There are two types of BIM objects. Components are fixed in size and shape. Component objects include things like boilers, air conditioning units, windows and doors. Layered objects are not geometrically fixed, and they include things like carpets, and walls and ceilings.

To ensure that the information underpinning the BIM process is correct is a big challenge. Key to that task is ensuring that the BIM objects used provide secondary and tertiary properties that define more than just physical geometry in order to create an overall model that can be analysed. For example, if the BIM objects representing the walls and doors of a space consistently including a fire rating property, then the model can be analysed for a fire strategy. The same principles apply other properties such as energy efficiency, durability, acoustic and structural performance – of the building as a whole and the individual elements and spaces within it.

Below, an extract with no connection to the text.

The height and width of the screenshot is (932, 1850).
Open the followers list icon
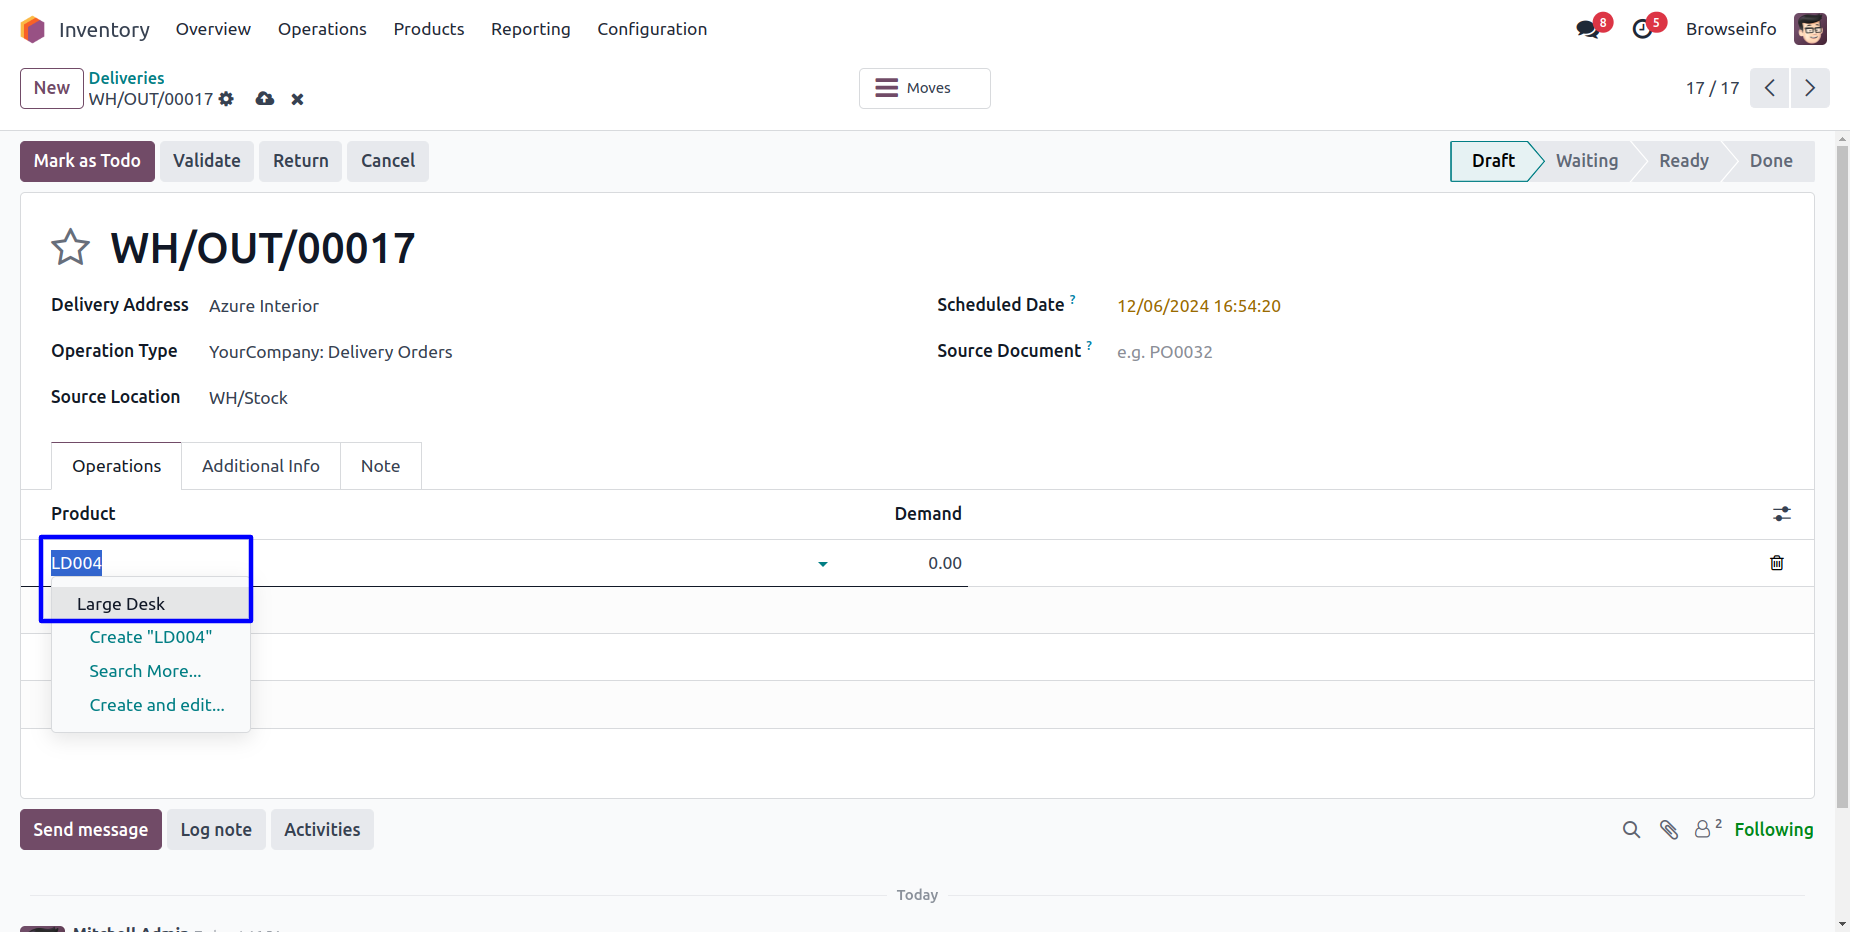click(1705, 829)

The structure of the information is also important. A BIM model is a living design, so objects must be easily added, removed, and moved around. Integration of this new information must be simple, without the need for re-keying or converting information into new formats. This requires a common data environment with a standardised hierarchical data structure.

The right information

To ensure that the correct information underpins the BIM process is a big challenge. Most important is the need to ensure that the BIM objects used have properties that define more than just their corresponding physical object’s geometry. This then allows the overall building model to be analysed.

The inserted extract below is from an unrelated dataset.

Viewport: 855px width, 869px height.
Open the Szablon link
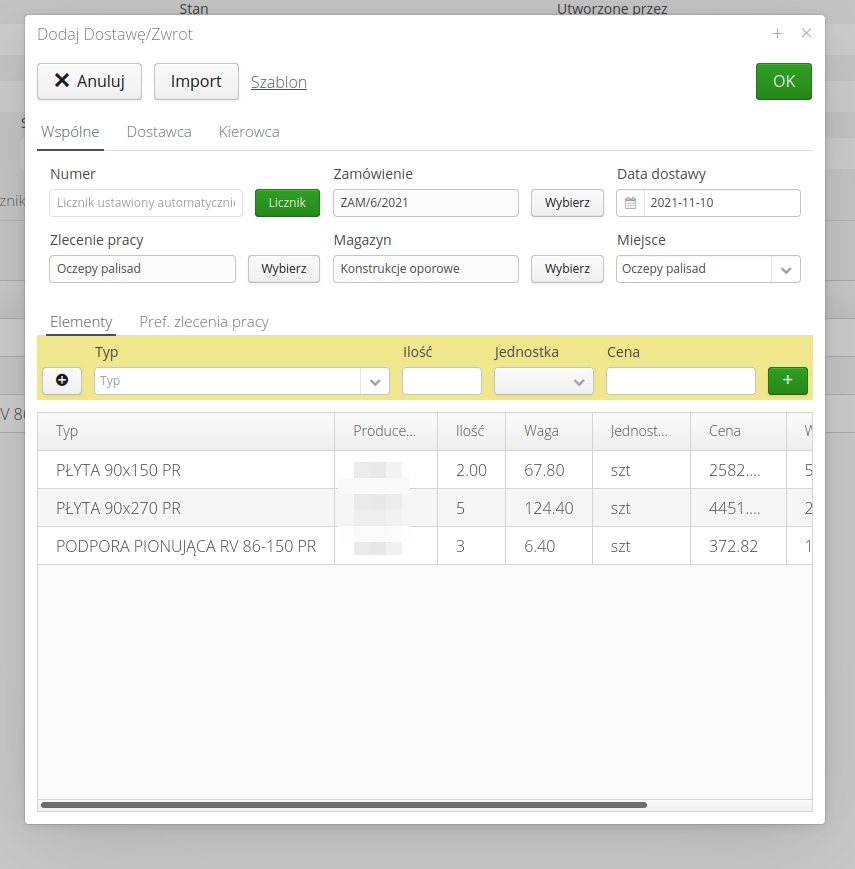click(x=279, y=82)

As an example: If the lighting objects in a building information model include detailed geometry and material properties, they can be analysed for energy performance and then broken out into a detailed lighting model where lighting levels, shadow placement, etc. can be analysed to ensure visual comfort. The same principles apply for all of a building’s properties – such as acoustic performance, durability and structural performance of the building as a whole or the spaces and/or elements within the building.

If BIM is to truly work as a digital flow of information from building design through to operation, then the correct information of physical products must be represented within the model, and a logical information structure must be created to allow construction and facilities management professionals to consistently add new and revised data to the model.

Collaboration and interoperability is key

Just think; if every object was created to with different property standards then this would be an impossible task. So, just like a BIM project requires us to step out of silos and work collaboratively in a common data environment, the software used on that BIM project must be based in the same digital language.

There is not one software provider that delivers tools for briefing, design, specification, construction and maintenance, and nor should there be. Just as construction professionals must collaborate, so must software providers. One way that this can be achieved is through software extensions that link data flows together and through sharing data to open international standard formats.

The glue that holds it all together

At the heart of the BIM process are the standards, which includes the PAS 1192 series, COBie (Construction Operations Building Information Exchange), and product data templates. The right software has these elements baked into by default and provides updates at logical stages in the production process.

So, the I in BIM

So we’ve determined that a successful BIM project is one that is rich with information. To achieve that level of information requires collaboration at every stage from design through to operation. It requires manufacturers providing information in a structured digital format so that their objects can be easily added to the model. And, it requires software interoperability.

The end result of all of this is better design, better construction coordination, more accurate and complete information at handover, and the financial rewards that goes with all of those things.

BIM requires a lot more of work upfront; however, in the long run, it’s worth it.